We have 12 Patch Reporting smart groups set up using “Less Than” and the version we’re deploying. We deploy to 4 groups on different days: Alpha, Beta, UAT, Wave 1, and Wave 2 (Execs/Traders). One Deployment Day, I update each smart groups by adding the next test group using parentheses and the “or” option. We use AutoPkgr for package downloads but can’t use autopkg jamfuploaders due to DLP restrictions. We currently can’t have apps autoupdate and have to manage the updates on a monthly basis. Modifying the 12 groups takes about 15 minutes to do, but I’m looking for a more efficient solution.
This is how our smart groups being setup. Using Chrome as an example.
Application Smart Groups
Name: Monthly Patching - Google Chrome Update
Criteria: Patch Reporting Application name
Operator: Less than
Value: The current version we’re deploying. We have to manually change this each month.
Main Smart Group this list all 12 Patch reporting smart groups. Use an open/closed parathesis and the “or” option.
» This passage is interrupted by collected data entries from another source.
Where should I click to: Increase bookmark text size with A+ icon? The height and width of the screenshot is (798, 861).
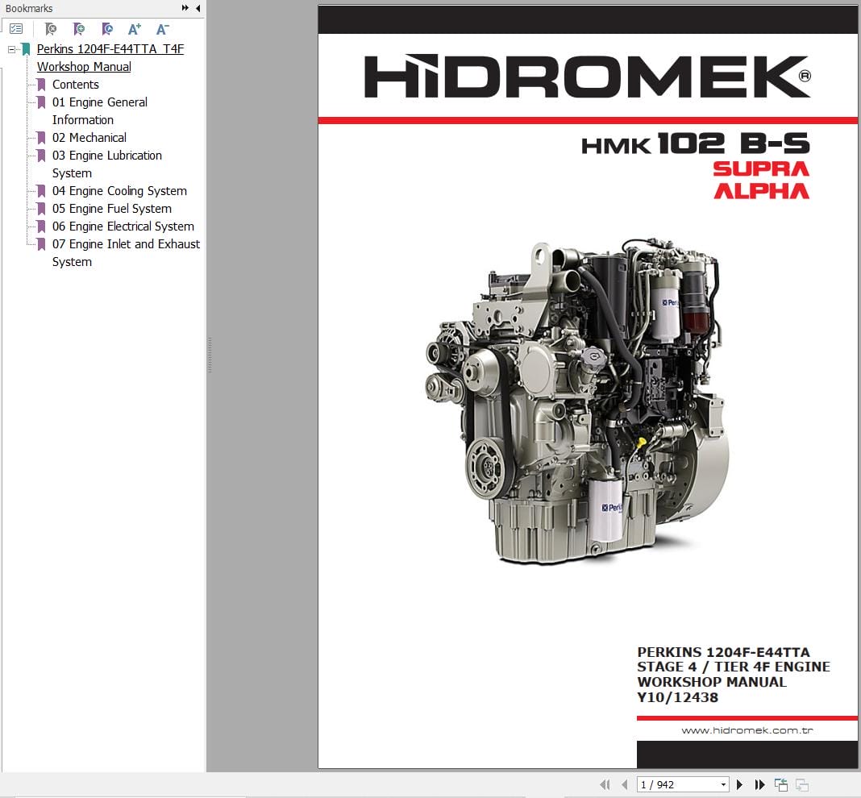pyautogui.click(x=135, y=27)
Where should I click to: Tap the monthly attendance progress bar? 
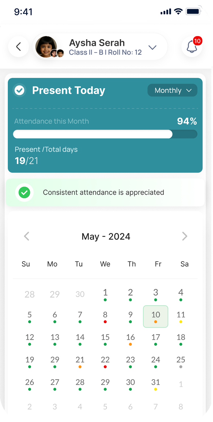coord(105,134)
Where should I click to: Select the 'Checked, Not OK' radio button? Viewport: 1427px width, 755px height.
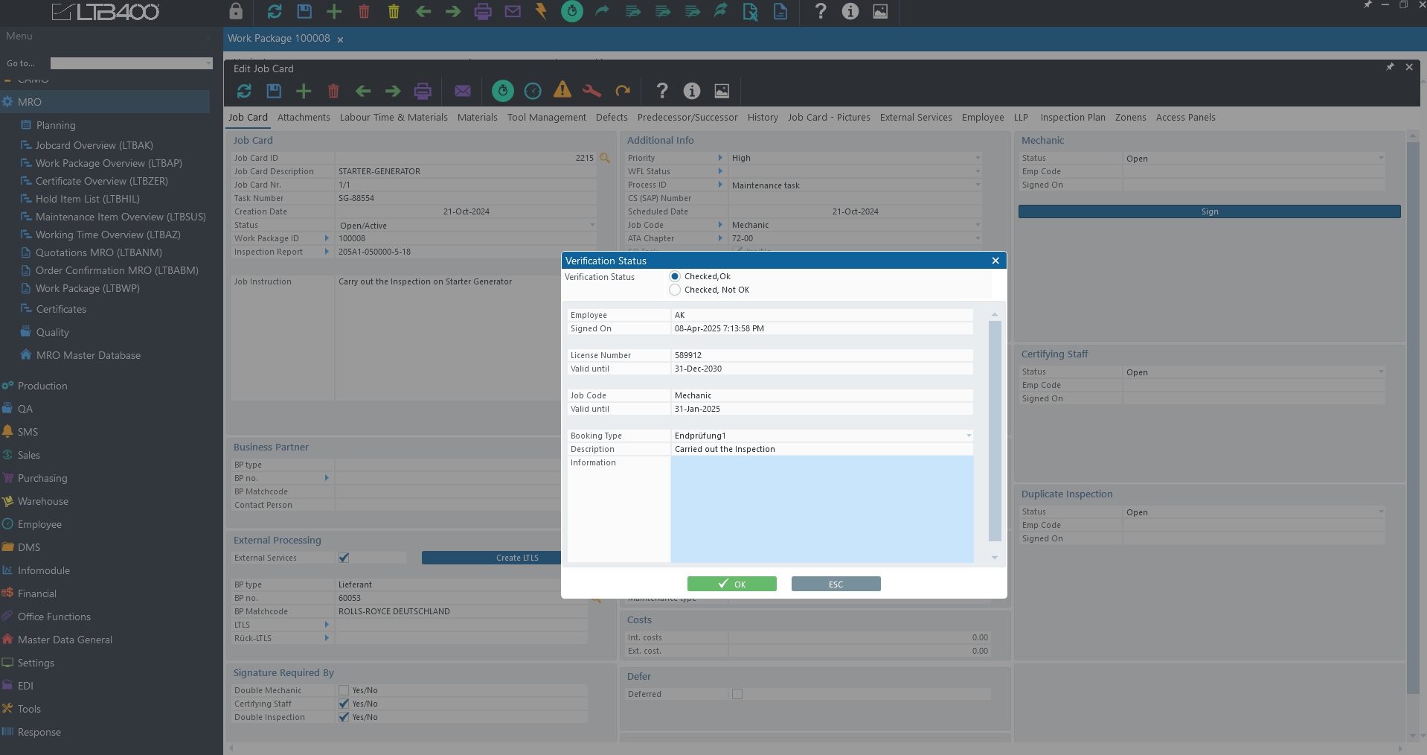(675, 290)
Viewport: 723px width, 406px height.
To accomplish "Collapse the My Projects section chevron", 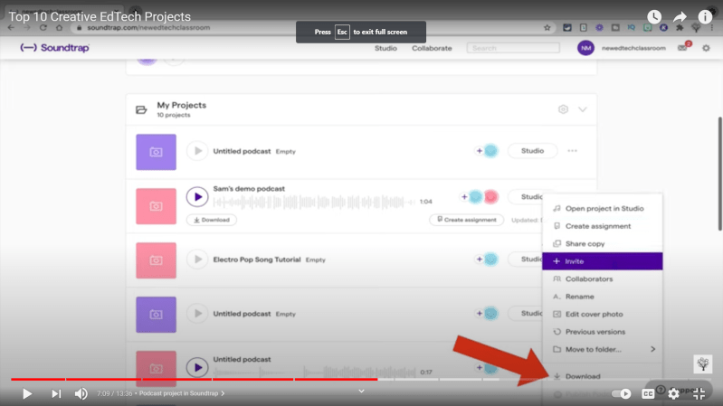I will 583,109.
Name: Monthly Patching - A - All Apps
Criteria: Computer Group
Operator: member of
Value: Monthly Patching - Google Chrome Update
The 12 Policies are setup like this
Name: Update Google Chrome
Custom: We have a trigger set that another policy kicks off
Execution Frequency: Ongoing
Scope to: Monthly Patching - Google Chrome Update.
When a device updates, it drops out of the smart group, so it won't keep deploying
Kickoff Policy
Name: Update_All_Test
Recurring Check-in
Custom: UpdateAll
Scoped to: Monthly Patching - A - All Apps
This makes easy, so we only have to set the deployment time on one policy.
This contains a script that runs the trigger for each patching policies
When we kickoff policy Update_All_Test, it runs the script targeting the patching policies. Everything works, just looking for an easier way, so I don’t have to go in to each Patching Smart Group for every deployment.